El interés de la hullera asturiana no es nuevo. En 1992 suscribió un protocolo con la filial española de la norteamericana Unión Texas para la prospección de los recursos de gas metano existentes en la cuenca carbonífera central. Hunosa buscaba reconocer así las posibilidades de comercialización del fluido en el marco de la política de diversificación que había emprendido.
Resonancias
Ahora, en la denominada 'operación Villaviciosa' se dibuja una especie de rectángulo en el que estudios geológicos anteriores indican que puede haber gas o petróleo. Primero será preciso delimitar las áreas de estudio y después realizar resonancias a través de ultrasonidos para explotar el subsuelo. La posibilidad de que exista gas o petróleo en las hectáreas elegidas no es una quimera. De hecho, el profesor de la Facultad de Geología de la Universidad de Oviedo y experto en extracciones, Manuel Gutiérrez Claverol, constata la posibilidad de encontrar metano, un gas asociado a la descomposición, hace millones de años, de materia orgánica. Lo deduce del terreno que van a estudiar, de unos 250 millones de años, con sedimentos areniscos y conglomerados.
La existencia de hidrocarburos en Asturias se conoce desde comienzos del siglo XX cuando se detectaron emanaciones de gas natural en las proximidades de Mina La Camocha, en Gijón.

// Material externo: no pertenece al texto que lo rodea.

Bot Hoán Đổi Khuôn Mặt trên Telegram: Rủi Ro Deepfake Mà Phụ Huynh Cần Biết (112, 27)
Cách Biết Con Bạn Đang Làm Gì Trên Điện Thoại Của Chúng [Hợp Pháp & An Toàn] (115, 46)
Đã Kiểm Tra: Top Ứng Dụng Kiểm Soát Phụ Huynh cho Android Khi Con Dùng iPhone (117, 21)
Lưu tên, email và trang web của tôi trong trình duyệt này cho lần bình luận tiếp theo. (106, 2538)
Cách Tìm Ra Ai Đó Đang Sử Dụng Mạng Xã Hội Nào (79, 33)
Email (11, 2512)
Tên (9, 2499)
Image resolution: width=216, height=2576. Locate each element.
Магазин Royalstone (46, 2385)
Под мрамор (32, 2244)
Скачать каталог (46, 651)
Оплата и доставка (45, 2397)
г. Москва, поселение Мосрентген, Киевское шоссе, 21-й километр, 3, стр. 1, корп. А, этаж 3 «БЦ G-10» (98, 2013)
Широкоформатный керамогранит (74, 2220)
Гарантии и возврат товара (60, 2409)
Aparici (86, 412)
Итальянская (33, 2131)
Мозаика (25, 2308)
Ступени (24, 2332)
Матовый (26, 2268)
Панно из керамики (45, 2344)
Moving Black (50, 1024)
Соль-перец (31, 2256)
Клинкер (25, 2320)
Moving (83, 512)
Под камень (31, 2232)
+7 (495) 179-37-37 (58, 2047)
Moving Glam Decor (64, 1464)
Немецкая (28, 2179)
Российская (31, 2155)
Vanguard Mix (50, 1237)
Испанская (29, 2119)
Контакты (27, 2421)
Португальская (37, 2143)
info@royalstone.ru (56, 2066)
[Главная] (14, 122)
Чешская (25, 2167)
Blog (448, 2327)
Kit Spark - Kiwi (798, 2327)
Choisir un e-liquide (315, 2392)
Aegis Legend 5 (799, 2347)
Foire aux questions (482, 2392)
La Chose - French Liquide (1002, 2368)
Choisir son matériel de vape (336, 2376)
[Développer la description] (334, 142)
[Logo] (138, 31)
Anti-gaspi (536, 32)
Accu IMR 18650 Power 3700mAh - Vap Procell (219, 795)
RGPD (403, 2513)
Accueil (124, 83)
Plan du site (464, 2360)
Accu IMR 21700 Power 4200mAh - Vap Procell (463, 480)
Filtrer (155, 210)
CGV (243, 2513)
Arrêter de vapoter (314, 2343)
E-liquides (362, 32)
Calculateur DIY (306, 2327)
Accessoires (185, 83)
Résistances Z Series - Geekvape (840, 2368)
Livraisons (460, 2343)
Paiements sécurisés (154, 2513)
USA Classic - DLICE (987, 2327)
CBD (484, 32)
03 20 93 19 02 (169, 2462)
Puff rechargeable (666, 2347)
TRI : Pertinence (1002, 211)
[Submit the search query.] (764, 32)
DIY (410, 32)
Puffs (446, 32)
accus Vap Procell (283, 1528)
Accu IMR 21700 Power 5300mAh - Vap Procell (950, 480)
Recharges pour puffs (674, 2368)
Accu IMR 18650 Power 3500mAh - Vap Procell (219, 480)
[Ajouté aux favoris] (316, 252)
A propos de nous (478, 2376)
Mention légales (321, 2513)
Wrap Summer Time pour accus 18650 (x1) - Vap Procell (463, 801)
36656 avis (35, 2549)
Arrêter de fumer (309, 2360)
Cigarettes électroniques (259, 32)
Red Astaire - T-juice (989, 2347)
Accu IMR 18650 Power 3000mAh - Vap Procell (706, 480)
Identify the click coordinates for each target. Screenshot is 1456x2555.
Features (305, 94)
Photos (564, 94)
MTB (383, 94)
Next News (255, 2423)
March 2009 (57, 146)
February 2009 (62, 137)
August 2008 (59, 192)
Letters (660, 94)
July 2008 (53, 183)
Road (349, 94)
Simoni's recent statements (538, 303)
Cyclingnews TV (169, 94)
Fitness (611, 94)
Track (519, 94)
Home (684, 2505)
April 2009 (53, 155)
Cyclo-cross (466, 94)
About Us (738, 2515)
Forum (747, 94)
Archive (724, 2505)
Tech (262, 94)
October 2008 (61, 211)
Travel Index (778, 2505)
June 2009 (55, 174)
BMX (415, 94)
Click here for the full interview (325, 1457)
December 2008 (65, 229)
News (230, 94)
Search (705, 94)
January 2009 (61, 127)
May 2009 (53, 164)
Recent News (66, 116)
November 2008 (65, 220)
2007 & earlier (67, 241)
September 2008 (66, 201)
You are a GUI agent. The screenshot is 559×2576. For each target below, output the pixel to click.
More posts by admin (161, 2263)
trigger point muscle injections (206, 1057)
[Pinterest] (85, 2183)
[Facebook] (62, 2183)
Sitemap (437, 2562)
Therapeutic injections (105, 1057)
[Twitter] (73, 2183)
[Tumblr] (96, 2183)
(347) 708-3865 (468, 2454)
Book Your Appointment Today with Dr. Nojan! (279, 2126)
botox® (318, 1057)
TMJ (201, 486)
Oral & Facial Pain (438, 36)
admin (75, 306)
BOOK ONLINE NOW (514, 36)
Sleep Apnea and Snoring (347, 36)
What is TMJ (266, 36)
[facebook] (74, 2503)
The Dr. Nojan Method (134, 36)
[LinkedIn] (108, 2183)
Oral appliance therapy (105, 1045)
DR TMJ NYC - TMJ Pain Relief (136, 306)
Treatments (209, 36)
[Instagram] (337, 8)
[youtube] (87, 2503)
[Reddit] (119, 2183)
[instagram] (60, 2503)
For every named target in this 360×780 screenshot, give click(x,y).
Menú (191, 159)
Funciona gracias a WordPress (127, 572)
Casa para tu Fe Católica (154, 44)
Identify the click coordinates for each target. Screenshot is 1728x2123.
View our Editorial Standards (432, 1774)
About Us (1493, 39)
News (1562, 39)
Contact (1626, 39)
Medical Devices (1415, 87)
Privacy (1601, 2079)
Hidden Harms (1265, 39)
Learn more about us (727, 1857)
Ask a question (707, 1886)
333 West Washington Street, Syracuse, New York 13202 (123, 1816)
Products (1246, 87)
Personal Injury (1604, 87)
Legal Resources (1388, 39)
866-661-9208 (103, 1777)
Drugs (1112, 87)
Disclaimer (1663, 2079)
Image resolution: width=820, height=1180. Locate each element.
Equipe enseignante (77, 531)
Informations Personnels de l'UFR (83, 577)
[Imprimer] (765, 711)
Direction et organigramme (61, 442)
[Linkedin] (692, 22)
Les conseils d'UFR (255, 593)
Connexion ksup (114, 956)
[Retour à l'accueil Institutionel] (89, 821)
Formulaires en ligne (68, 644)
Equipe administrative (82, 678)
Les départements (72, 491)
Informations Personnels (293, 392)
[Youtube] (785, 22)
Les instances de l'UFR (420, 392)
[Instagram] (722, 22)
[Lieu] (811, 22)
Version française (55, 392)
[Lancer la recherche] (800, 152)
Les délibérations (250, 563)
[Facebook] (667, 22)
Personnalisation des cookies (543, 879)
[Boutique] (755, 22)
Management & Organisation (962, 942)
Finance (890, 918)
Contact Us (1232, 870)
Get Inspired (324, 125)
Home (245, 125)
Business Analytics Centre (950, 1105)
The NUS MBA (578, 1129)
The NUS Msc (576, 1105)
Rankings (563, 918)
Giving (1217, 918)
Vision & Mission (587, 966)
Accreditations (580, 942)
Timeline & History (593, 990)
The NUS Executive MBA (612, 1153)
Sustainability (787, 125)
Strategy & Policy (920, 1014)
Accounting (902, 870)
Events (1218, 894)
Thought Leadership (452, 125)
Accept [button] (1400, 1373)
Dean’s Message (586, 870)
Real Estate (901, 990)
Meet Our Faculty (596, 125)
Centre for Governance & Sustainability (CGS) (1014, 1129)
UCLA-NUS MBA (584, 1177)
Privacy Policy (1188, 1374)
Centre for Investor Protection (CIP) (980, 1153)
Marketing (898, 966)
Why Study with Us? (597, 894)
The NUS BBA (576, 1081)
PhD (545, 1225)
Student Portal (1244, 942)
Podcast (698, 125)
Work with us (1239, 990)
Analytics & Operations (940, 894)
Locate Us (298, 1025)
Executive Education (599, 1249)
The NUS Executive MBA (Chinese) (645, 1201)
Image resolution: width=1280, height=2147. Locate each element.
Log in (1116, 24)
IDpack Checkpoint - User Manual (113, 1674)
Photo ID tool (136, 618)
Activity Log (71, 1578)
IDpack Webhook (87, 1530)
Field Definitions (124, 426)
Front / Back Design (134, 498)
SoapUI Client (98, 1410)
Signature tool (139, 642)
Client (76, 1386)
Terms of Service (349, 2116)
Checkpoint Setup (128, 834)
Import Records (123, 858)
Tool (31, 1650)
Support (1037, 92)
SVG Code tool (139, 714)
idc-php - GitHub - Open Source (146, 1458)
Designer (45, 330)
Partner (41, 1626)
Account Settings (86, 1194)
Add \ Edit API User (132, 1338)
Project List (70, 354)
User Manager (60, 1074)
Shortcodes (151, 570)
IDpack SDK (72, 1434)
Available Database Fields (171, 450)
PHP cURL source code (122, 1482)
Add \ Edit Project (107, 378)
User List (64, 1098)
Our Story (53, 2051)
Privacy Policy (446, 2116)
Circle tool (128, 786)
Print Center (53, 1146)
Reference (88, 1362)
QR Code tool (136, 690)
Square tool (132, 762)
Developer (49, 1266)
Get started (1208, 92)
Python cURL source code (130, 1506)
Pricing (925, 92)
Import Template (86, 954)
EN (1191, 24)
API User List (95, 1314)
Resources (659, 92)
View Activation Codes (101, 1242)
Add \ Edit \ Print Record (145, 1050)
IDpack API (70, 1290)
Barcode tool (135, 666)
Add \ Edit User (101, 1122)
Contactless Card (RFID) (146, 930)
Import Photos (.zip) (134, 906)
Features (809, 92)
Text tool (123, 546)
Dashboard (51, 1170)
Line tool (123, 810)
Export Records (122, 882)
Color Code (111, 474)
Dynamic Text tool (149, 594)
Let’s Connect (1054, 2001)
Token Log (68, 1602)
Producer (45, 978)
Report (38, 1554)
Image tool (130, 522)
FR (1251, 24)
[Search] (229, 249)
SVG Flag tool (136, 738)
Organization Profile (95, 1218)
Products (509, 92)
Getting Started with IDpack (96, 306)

Sin embargo no fue hasta finales de los años 60 cuando la sociedad española Ciepsa realizó las primeras prospecciones geológicas orientadas a la búsqueda de petróleo en la región. Inspeccionaron durante meses la zona comprendida entre Avilés y Villaviciosa y, aunque los resultados no fueron satisfactorios, eso no impidió que años después, las compañías Shell España y Campsa solicitaran y obtuvieran seis permisos de investigación de hidrocarburos, dentro de la concesión denominada 'Mar Cantábrico', ya en la zona precontinental de Asturias y Galicia.
Esta vez sí, los resultados del sondeo fueron calificados de «satisfactorios», pero problemas de carácter mecánico obligaron a cesar la actividad en la zona apenas dos meses después de que se pusieran en marcha los trabajos.
Por primera vez, se había confirmado la existencia de hidrocarburos en el Principado tras detectarse indicios alentadores de petróleo y gas desde los 865 metros de profundidad hasta los 1.140 metros y, singularmente, en la capa situada entre los 940 y los 950 metros.
Prospección geofísica
De manera previa a los sondeos, las compañías desarrollaron una campaña de prospecciones geofísicas con el objetivo de conocer la realidad del terreno. La técnica más utilizada en ellos responde al nombre de sísmica de reflexión, un mecanismo que, a través de ondas acústicas, permite obtener una imagen directa de la zona a perforar. Mediante ese método, se conseguían localizar aquellos puntos del subsuelo aptos para albergar petróleo, sobre los que luego trabajaban incansablemente las máquinas tuneladoras.
La prospección sísmica de la plataforma asturiana fue muy intensa, especialmente al Este del Cabo Peñas, que se prolongó hasta el año 1987.
Aunque resulta difícil precisar con exactitud el número global de perfiles sísmicos registrados, se estima que en el sector marino comprendido entre Gijón y Llanes se realizaron más de 170 líneas que en total cubren una longitud superior a los 2.000 kilómetros.
Según concreta Gutiérrez Claverol en su informe 'Prospecciones de hidrocarburos en la plataforma continental de Asturias', los distintos proyectos llegaron a superar los 50.000 metros perforados.
Alentadas por el éxito de la primera perforación, las mismas empresas continuaron el trabajo utilizando una gran plataforma que, con el nombre de Medusa, sirvió para profundizar hasta los 4.382 metros. El sondeo confirmó el interés de la zona, con concentraciones de metano, etano y propano, pero también de petróleo de buena calidad con una producción estimada, según cálculos orientativos, de hasta 7.100 barriles por día.
Con el paso de los años, las perforaciones se sucedieron a lo largo de la costa: Villaviciosa, Luarca, Lastres, Llanes... A partir de esos trabajos fue posible concretar las capas de subsuelo susceptibles de albergar petróleo, entre ellas el Cretácico Superior, el Cretácico Inferior, el Paleoceno y, sobre todo, el Jurásico. Este último es precisamente el apartado que, según los especialistas, queda por estudiar al detalle ya que al estar a mayor profundidad no ha sido objeto de demasiadas perforaciones.